|At Jacques Dessange in Paris in the late 1970s|
Sometimes it is the simple pleasures in life that go a long way in making a difference to the rhythm of our days.
One of these, I discovered when I came to live in Dubai, is a professional manicure-pedicure treatment at a nail salon. It’s so insignificant in the scale of priorities and maybe that’s what makes it a pleasure.
I thought about that because it is one of the treats I gave up more than six months ago because of the soaring prices in the emirate. But luckily, I received a gift voucher for a “mani-pedi” from Santa… and off I went a couple of days ago to my favorite nail salon on Jumeirah Beach Road for some pampering.
My first experience at a nail salon was when I visited Dubai in the summer of 2006, before moving from London. It seemed the task to do and part of the tourist’s exploration of the city. I was impressed by the cleanness, the products used and the expertise of the nail technicians who are all women from the Philippines.
In London, I never had the time -- and I wasn’t able to afford it anyway. It was good training in how to do this myself at home, including cutting my hair. Hairdressers, let alone nail salons, were so expensive, that I’d run a comb through my hair and cut everything above the comb’s teeth. As well as saving money, this was an easy hairdo to maintain, especially that I went swimming every day.
One of the facts you notice is that in the heat, everything grows much faster and it is difficult to keep up with nails and hair. This also applies in nature here. Plants, flowers, trees, hedges, everything grows at an incredible pace.
Once settled in Dubai, I reserved my Saturday mornings for this grooming ritual and would take myself off to the nail salon which was just in front of Jumeirah Mosque. The hairdresser was another story. I find them expensive even in Dubai. I wait until I go to Beirut to get that sorted out. I cut my fringe myself meantime -- not always well I might add.
In Beirut, I have known my hairdresser, Ibrahim, for years. He was my mum Vicky’s hairdresser, as well as most of the women in the Hamra area. His salon on Sadat Street hasn’t changed in 30 years. You’re in and out in 15 minutes, 20 maximum, with a fantastic haircut and blow dry, all the gossip and an excellent cup of coffee only for LL 20,000 ($13). No one beats Lebanese hairdressers at a blow dry.

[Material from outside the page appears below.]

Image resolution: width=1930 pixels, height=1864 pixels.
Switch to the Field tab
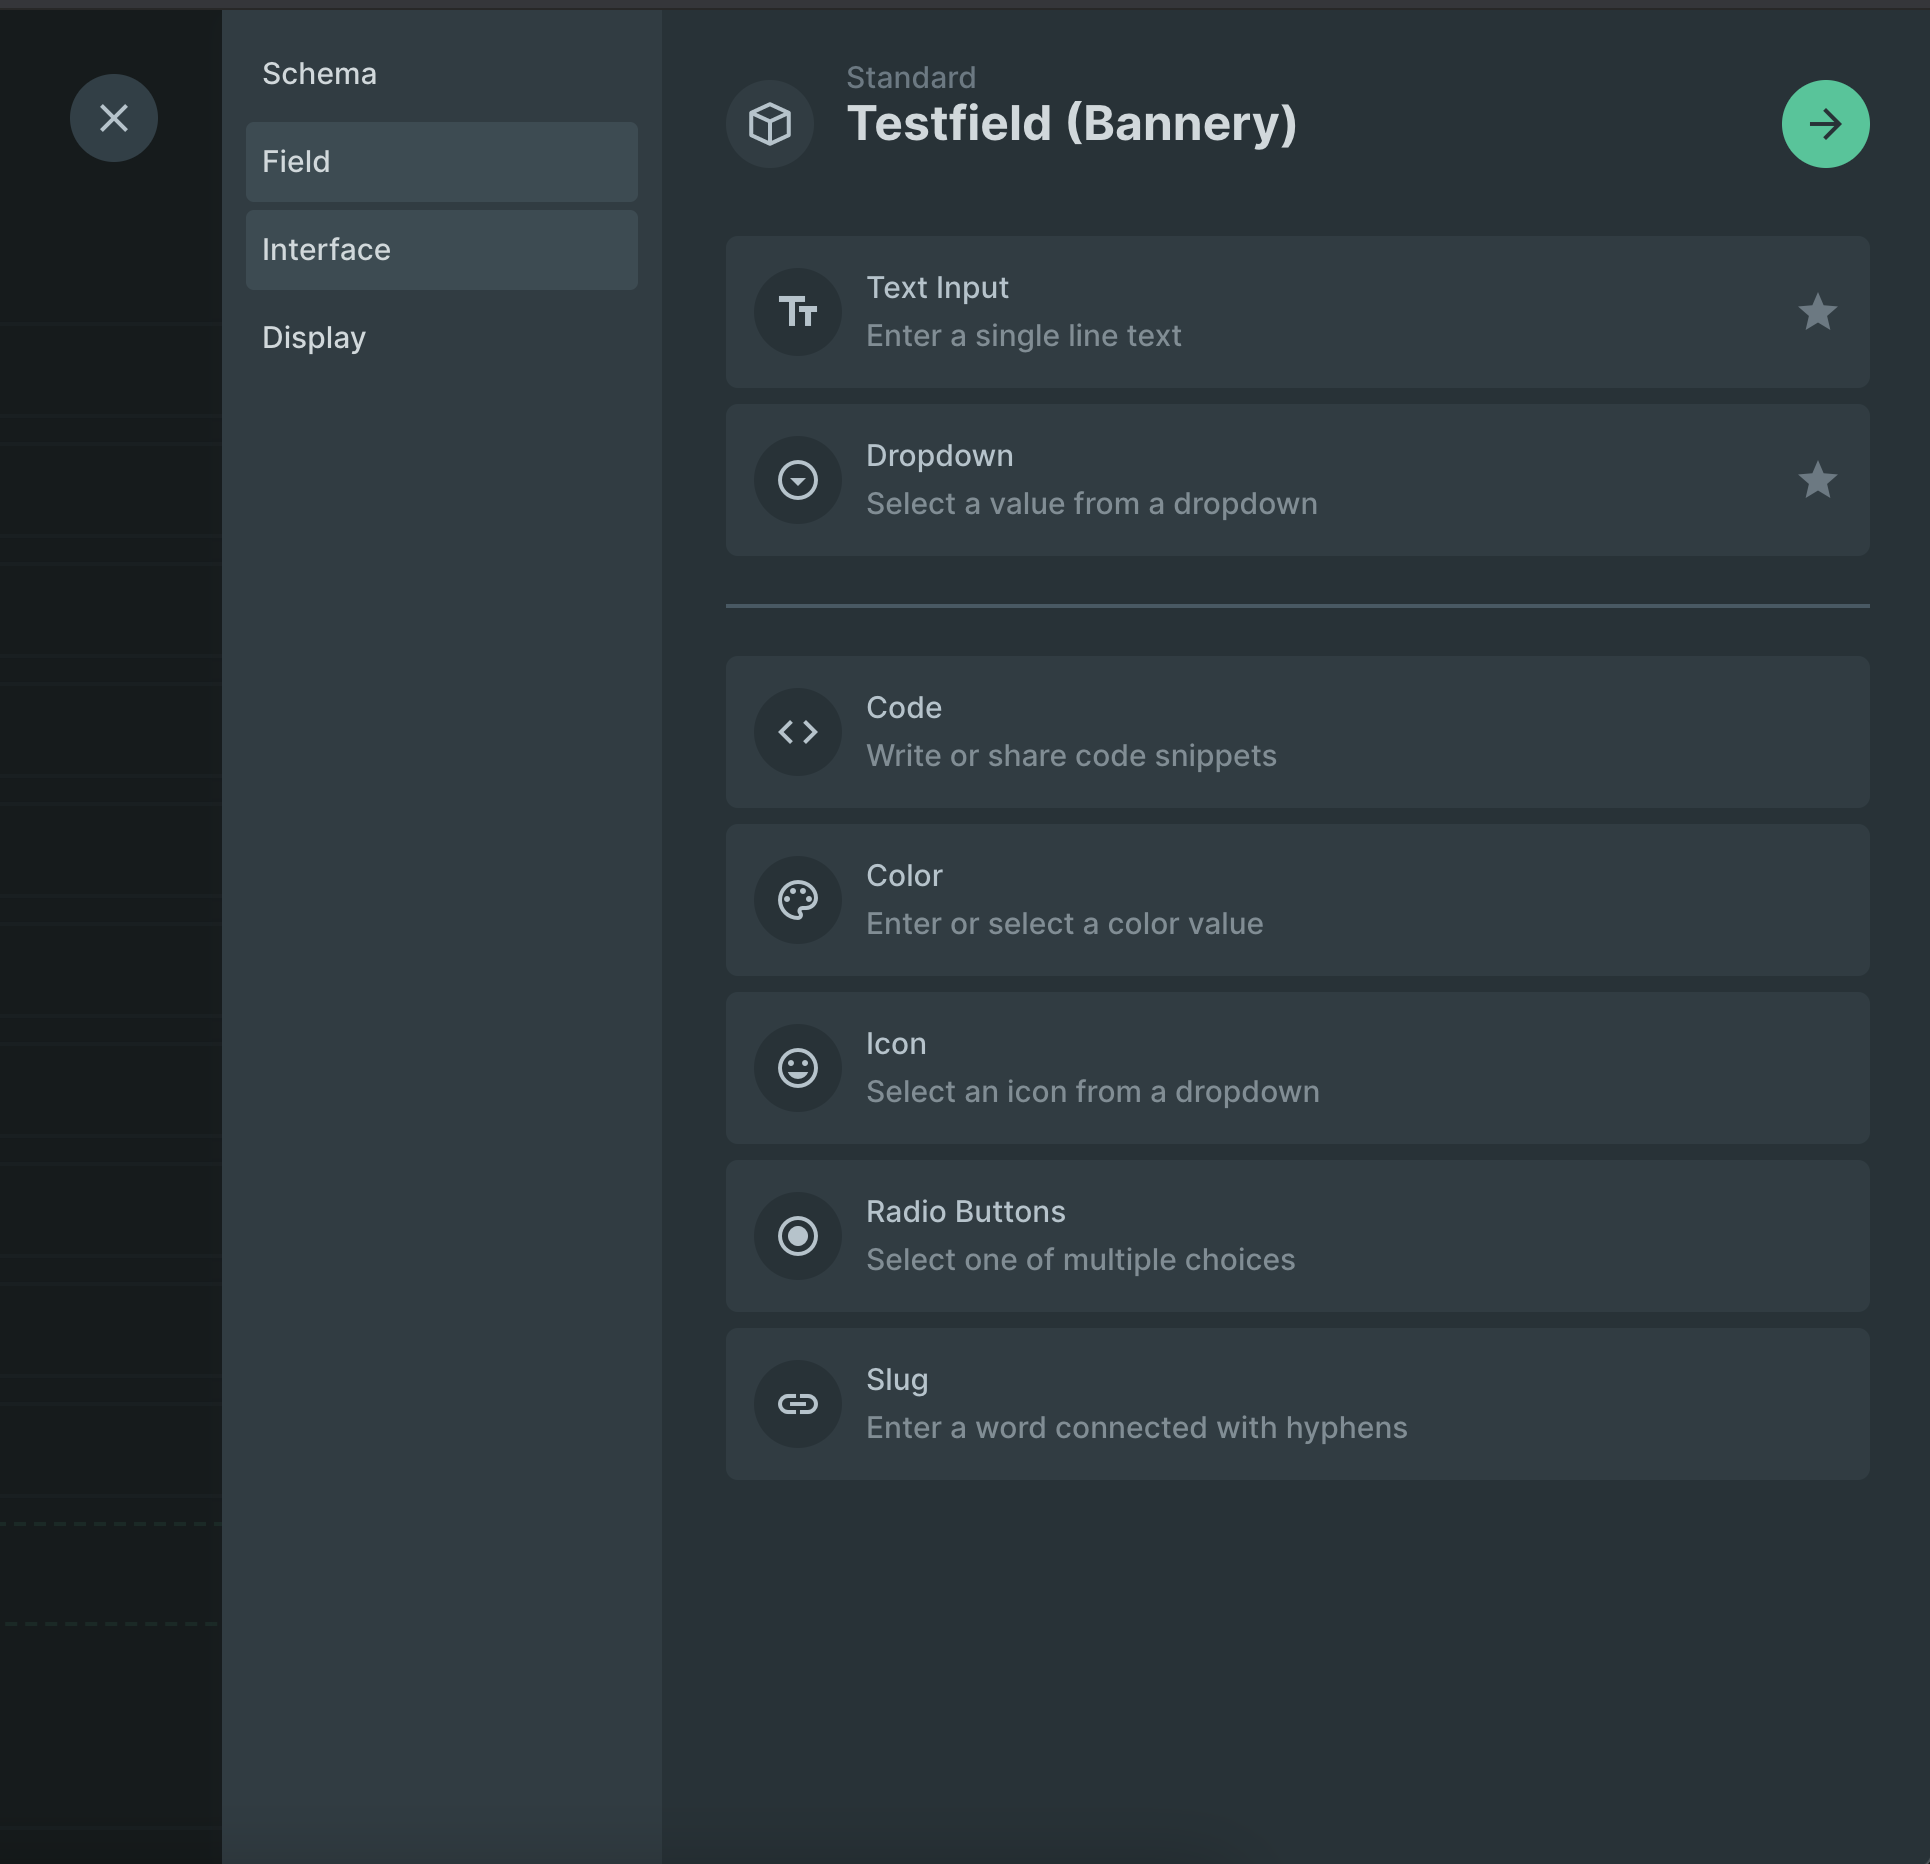pos(441,161)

The only time I went to a fancy hairdresser was in Paris in 1978. I was covering Paris Fashion Week for my magazine in Beirut and got invited by Jacques Dessange to try out one of their salons. It was fun but, if I remember correctly, the haircut was so-so!
|The nails are done...|
|and the toes too!|
As usual, I digress… The manicure-pedicure ritual is relaxing and gives me a feel-good boost, unless the chosen salon plays terrible background music. Disco at 10 a.m. is not my craze. The best part of the session is the massage you get to the hands and feet at the end, just before the color is applied. (You can have a look here)
The two ladies who always help me, Summer and Vera, have become good friends. We keep in touch and I follow the progress of their children and families back in the Philippines.
Thank you ladies and I hope to see you again – before Santa leaves me a new gift voucher in December 2011!